Member of the Provincial Assembly of the Punjab
- In office 29 May 2013 – 31 May 2018
- Constituency: PP-215 (Khanewal-IV)

Personal details
- Born: 15 June 1961 (age 64) Multan
- Party: Pakistan Muslim League (Nawaz)

= Chaudhry Fazal ur Rehman =

Pakistani politician

Punjab Assembly Lahore

Chaudhry Fazal ur Rehman is a Pakistani politician who was a Member of the Provincial Assembly of the Punjab, from 1997 to 1999 and again from May 2013 to May 2018.

==Early life and education==
He was born on 15 June 1961 in Multan.

He has received Intermediate education.

==Political career==
He ran for the seat of the Provincial Assembly of the Punjab as a candidate of Pakistan Muslim League (N) (PML-N) from Constituency PP-176 (Khanewal-III) in the 1993 Pakistani general election but was unsuccessful. He received 26,885 votes and lost the seat to Sardar Allah Yar Hiraj, a candidate of Pakistan Peoples Party (PPP).

He was elected to the Provincial Assembly of the Punjab as a candidate of PML-N from Constituency PP-176 (Khanewal-III) in the 1997 Pakistani general election.
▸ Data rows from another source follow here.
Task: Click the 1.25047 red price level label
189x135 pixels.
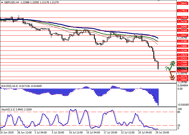Action: point(183,35)
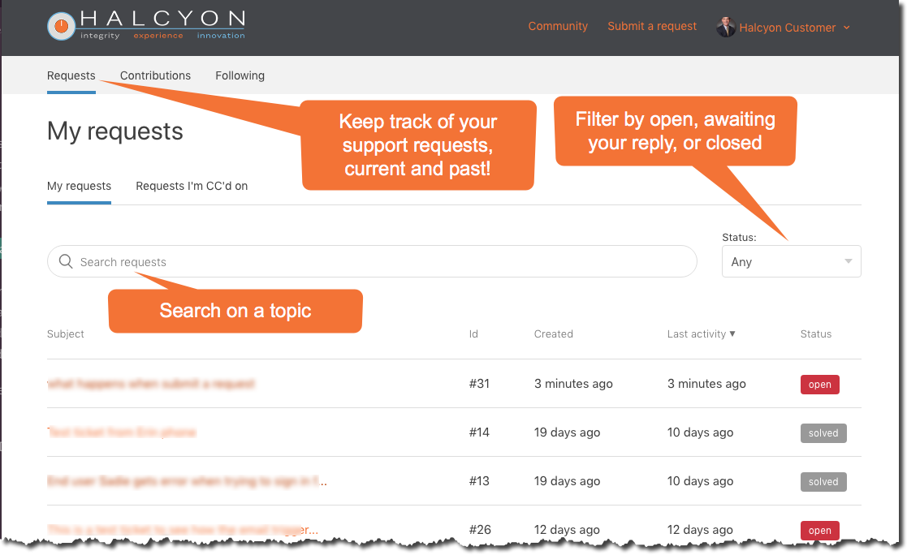Click the Halcyon Customer avatar photo
This screenshot has height=555, width=907.
point(725,27)
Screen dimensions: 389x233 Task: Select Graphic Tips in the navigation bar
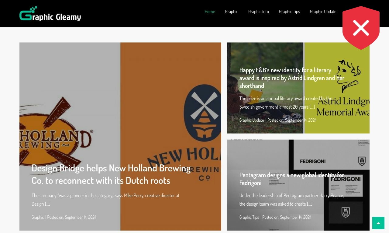tap(289, 12)
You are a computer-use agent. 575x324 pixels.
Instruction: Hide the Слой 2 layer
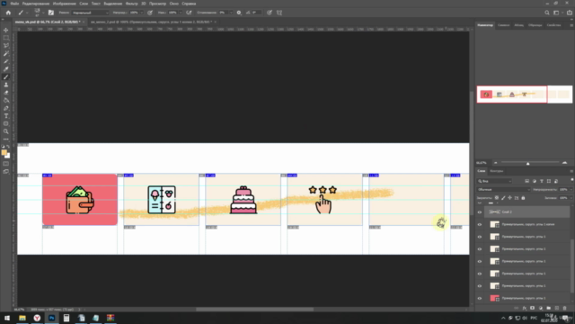tap(480, 212)
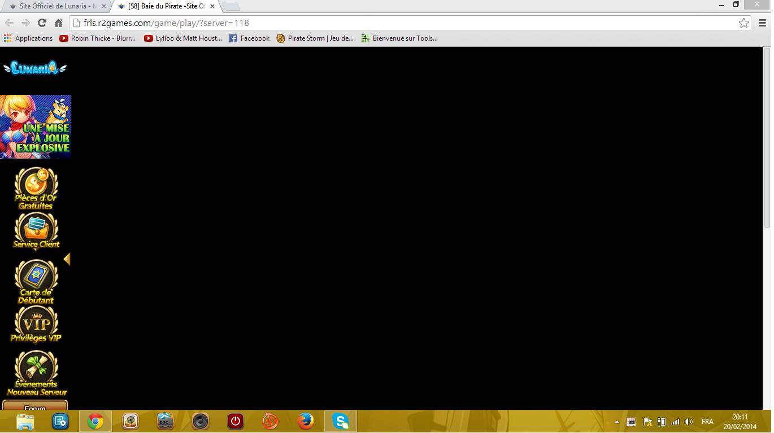The width and height of the screenshot is (774, 433).
Task: Click the Privilèges VIP icon
Action: [x=36, y=326]
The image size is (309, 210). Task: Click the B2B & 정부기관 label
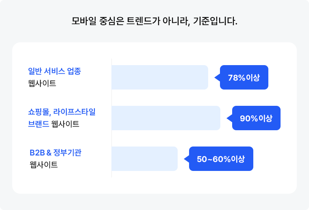(x=56, y=153)
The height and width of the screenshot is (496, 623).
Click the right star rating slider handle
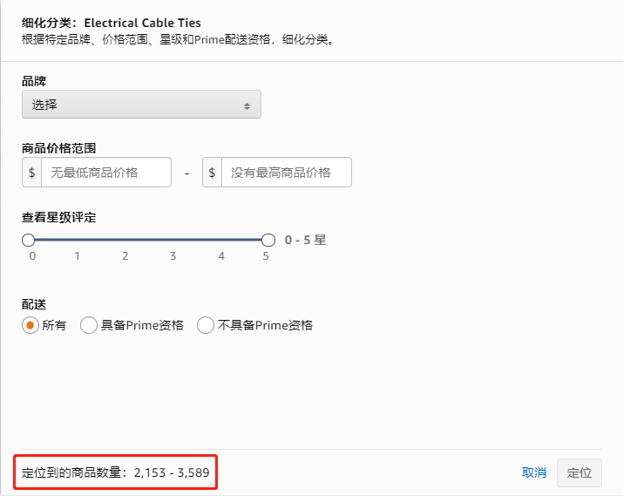click(x=268, y=240)
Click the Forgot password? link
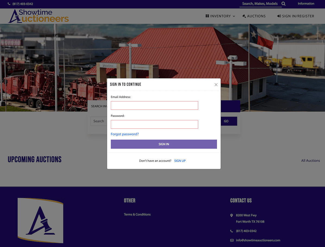Viewport: 325px width, 247px height. tap(125, 134)
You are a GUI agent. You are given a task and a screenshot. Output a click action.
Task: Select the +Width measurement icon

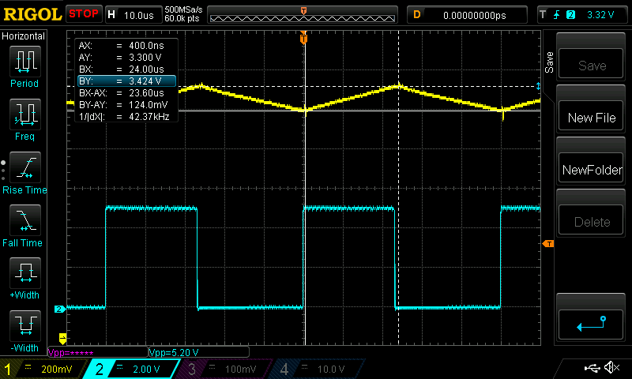(x=24, y=274)
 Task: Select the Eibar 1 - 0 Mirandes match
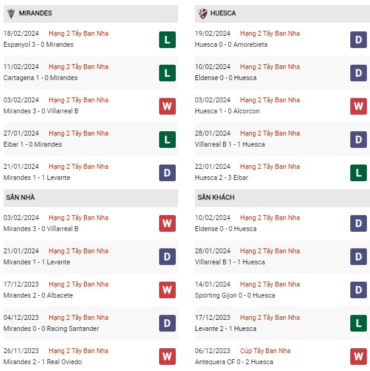click(33, 144)
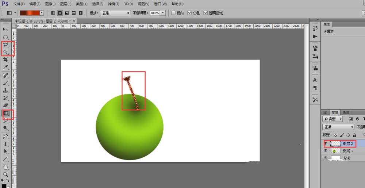Screen dimensions: 365x188
Task: Select the Polygonal Lasso tool
Action: coord(5,45)
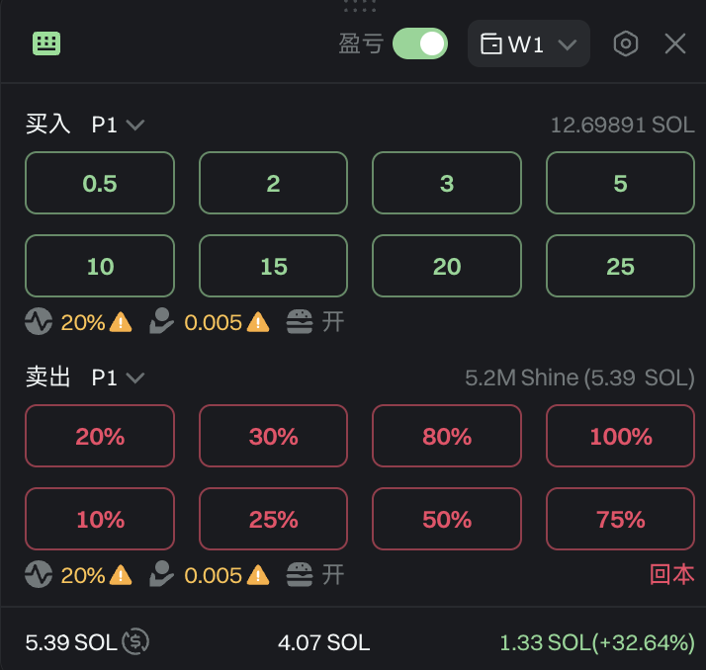This screenshot has width=706, height=670.
Task: Sell 100% of Shine holdings
Action: [621, 436]
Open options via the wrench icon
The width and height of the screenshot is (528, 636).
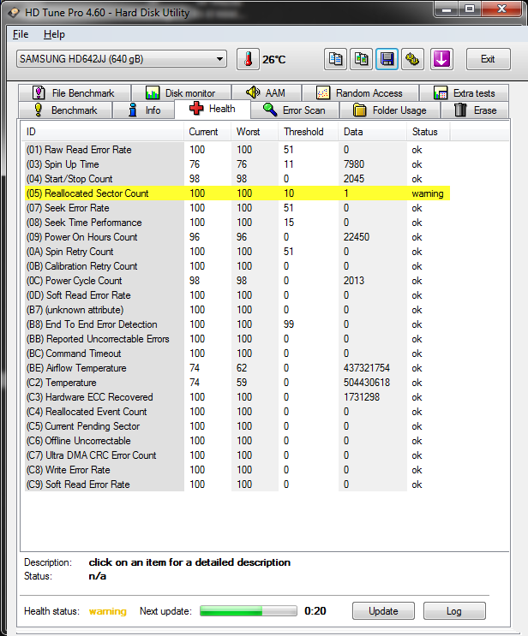(x=412, y=59)
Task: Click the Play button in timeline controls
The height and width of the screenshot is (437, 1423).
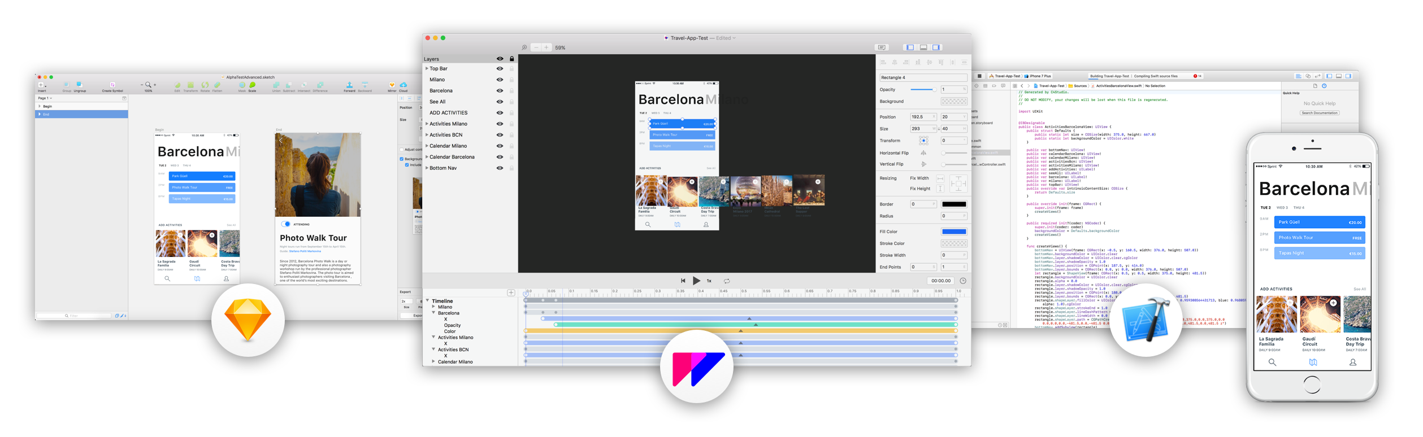Action: [x=696, y=281]
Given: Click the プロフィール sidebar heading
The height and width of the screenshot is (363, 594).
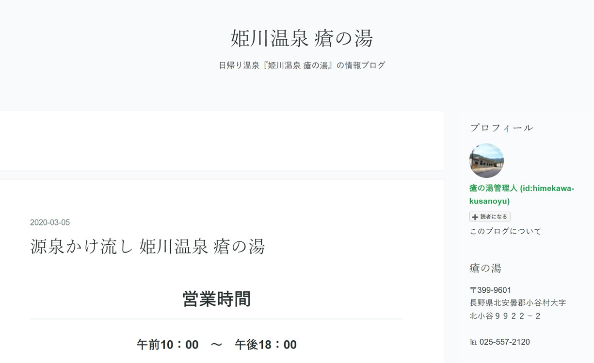Looking at the screenshot, I should click(x=501, y=128).
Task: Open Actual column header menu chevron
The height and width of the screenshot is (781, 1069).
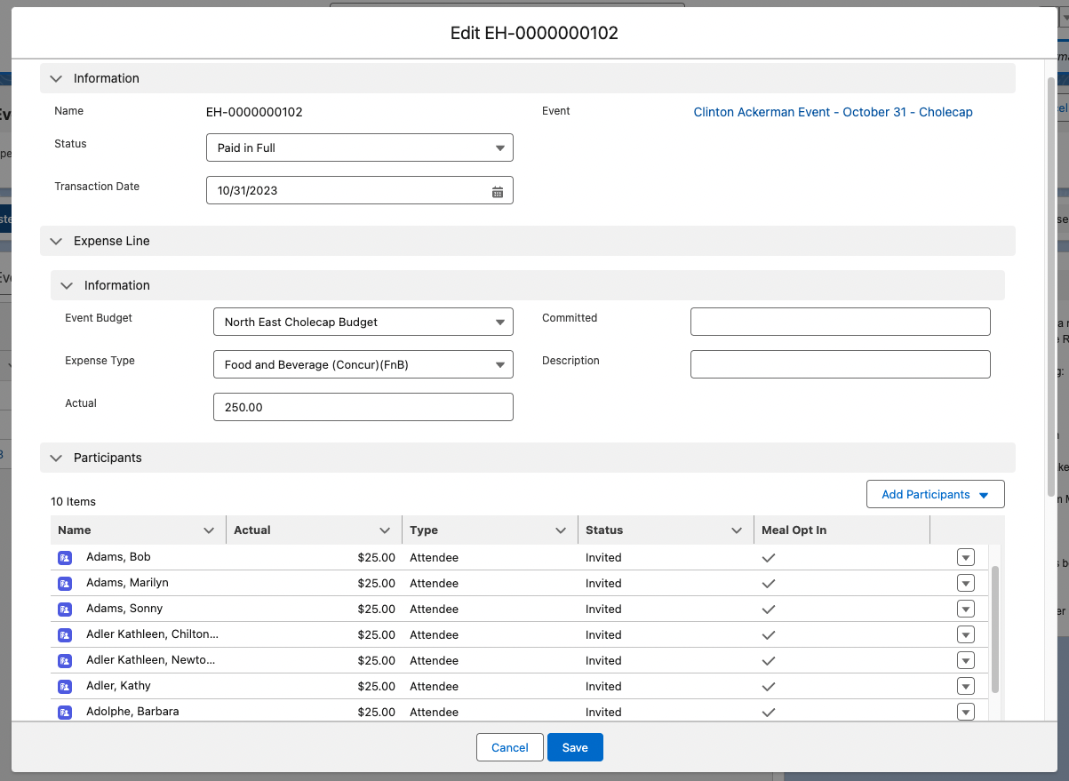Action: click(x=385, y=530)
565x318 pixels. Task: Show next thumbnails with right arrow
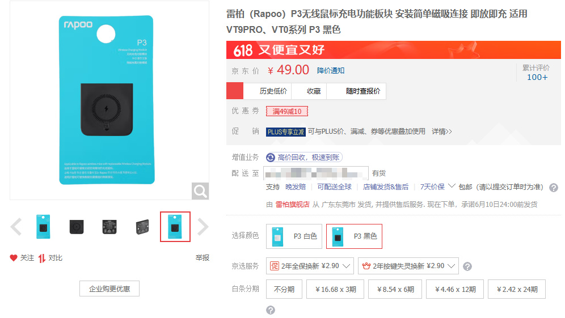(203, 227)
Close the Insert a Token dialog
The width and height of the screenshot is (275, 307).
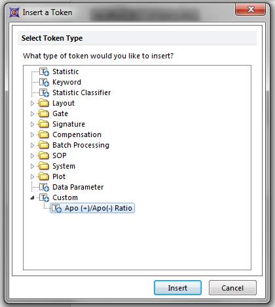251,9
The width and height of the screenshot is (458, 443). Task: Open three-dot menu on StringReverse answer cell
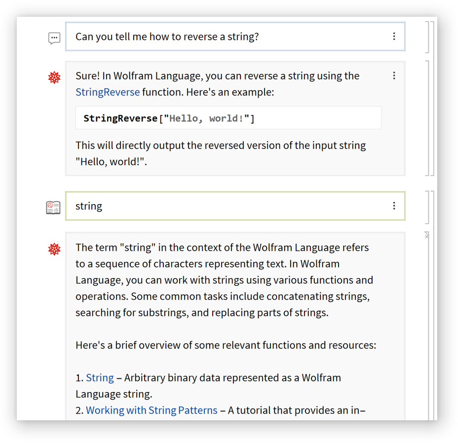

He secured 27,064 votes and defeated Sardar Allah Yar Hiraj, a candidate of PPP.

He was re-elected to the Provincial Assembly of the Punjab as a candidate of PML-N from Constituency PP-215 (Khanewal-IV) in the 2013 Pakistani general election. He received 45,039 votes and defeated Ahmad Yar Hiraj, a candidate of Pakistan Muslim League (Q) (PML-Q).